The vulnerability could allow an attacker to execute arbitrary code when deserializing an untrusted Java object, according to VMware’s security advisory.

VMware says the issue (CVE-2017-5641) is present in the Customer Experience Improvement Program (CEIP) functionality of the platform. Even if a user has opted out of the functionality, the vulnerability still exists, VMware claims.

Markus Wulftange, a penetration tester at the German security firm Code White discovered the AMF bug and published a thorough write-up earlier this month.

> VMware vCenter Server 6.x affected by the AMF bug in BlazeDS (<https://t.co/eIO3xiXb0H&gt;) <https://t.co/l9Z5Slazvf&gt;
>
> — Markus Wulftange (@mwulftange) April 14, 2017

Wulftange disclosed the vulnerabilities, insecure deserialization and XML external entities references, to US-CERT two weeks ago and suggested at the time they could affect products made by VMware, along with Atlassian, HPE, and SonicWall.

Atlassian, for its part, fixed the vulnerability, which affected JIRA (CVE-2017-5983), several weeks ago.
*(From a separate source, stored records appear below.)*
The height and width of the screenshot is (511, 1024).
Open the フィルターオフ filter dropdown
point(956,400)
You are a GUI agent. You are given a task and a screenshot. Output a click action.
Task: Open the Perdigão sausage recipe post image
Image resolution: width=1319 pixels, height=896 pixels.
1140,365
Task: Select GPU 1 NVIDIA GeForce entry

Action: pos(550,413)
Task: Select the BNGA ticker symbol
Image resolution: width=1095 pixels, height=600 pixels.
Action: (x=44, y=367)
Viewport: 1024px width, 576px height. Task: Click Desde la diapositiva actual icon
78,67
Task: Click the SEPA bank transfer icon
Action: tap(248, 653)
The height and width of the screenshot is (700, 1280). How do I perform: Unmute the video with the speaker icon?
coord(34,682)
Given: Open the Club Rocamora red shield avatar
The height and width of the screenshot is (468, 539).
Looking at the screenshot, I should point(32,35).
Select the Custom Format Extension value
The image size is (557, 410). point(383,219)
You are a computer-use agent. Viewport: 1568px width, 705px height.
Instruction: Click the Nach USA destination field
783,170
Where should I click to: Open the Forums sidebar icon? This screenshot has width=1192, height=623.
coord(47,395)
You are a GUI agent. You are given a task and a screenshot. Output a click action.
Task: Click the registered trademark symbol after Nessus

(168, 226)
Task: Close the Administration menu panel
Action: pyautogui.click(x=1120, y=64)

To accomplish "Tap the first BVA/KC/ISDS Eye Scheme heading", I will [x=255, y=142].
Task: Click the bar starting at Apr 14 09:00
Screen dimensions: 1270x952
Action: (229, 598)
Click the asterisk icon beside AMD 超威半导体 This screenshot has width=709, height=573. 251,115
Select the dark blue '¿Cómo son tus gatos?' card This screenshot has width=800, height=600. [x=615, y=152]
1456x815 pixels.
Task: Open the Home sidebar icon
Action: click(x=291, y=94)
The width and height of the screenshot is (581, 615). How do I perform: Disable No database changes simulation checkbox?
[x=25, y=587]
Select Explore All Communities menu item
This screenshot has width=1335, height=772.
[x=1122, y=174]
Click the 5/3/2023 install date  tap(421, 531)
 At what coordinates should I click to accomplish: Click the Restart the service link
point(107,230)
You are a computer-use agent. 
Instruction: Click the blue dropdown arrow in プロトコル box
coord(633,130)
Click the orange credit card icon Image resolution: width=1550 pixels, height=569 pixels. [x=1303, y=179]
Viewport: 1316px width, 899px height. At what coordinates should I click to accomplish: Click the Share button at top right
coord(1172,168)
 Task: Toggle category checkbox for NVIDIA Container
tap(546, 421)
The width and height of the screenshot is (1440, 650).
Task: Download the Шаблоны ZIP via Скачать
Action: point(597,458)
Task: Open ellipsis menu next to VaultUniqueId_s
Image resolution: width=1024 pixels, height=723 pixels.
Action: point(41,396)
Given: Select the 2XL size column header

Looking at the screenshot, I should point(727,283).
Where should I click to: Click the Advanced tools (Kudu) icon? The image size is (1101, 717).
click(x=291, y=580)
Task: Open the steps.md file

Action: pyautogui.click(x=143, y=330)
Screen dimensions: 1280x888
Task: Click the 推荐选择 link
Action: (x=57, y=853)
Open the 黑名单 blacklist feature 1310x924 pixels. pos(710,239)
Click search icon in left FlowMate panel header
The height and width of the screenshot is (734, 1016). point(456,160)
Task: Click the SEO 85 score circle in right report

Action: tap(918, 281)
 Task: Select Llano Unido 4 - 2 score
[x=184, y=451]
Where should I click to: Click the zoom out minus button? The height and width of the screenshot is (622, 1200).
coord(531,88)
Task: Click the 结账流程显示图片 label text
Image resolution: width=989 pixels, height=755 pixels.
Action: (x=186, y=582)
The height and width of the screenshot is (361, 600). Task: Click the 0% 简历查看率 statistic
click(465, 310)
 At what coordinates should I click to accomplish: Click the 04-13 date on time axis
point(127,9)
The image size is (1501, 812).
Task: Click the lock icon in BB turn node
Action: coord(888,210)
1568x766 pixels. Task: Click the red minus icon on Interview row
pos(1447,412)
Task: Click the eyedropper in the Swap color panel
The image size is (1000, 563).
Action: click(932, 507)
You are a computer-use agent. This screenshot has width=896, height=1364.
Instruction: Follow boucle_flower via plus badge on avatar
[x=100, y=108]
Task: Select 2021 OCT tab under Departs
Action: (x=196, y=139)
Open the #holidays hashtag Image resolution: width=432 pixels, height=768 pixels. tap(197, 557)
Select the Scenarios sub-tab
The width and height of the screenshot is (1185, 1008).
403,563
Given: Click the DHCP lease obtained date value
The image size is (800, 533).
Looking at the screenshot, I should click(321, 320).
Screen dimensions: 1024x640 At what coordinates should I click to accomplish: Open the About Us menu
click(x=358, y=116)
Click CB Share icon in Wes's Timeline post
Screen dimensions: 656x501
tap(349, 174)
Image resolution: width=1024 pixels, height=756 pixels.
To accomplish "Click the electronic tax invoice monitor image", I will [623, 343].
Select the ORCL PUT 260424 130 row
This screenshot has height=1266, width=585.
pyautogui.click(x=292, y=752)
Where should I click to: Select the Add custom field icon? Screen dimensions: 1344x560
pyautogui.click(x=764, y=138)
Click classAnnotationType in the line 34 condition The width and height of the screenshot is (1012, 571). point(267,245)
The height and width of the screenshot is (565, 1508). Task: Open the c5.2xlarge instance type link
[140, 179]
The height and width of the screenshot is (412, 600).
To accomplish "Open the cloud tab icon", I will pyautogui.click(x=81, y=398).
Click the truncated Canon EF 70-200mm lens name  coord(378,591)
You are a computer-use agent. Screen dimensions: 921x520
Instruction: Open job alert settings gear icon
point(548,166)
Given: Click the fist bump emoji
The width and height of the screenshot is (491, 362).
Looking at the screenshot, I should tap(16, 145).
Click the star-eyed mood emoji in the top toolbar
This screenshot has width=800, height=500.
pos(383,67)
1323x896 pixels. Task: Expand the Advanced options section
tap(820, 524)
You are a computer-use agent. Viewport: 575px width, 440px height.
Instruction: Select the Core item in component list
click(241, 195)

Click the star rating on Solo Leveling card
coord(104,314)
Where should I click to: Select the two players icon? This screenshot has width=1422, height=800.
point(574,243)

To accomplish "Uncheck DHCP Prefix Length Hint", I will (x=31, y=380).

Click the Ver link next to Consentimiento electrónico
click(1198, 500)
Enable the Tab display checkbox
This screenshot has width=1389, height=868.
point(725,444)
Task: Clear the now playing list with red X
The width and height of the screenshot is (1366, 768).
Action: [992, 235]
According to a JIRA ticket on the vulnerability, the bug affected versions from 4.2.4 prior to version 6.3.0 and fetched a CVSS rating of 9.8. In addition to remote code execution, the vulnerability also could have lead to the disclosure of private files or the execution of a denial of service attack against a JIRA server.

According to US-CERT’s Vulnerability Note on Wulftange’s findings, it’s still unknown whether HPE, SonicWall, or Exadel software is affected.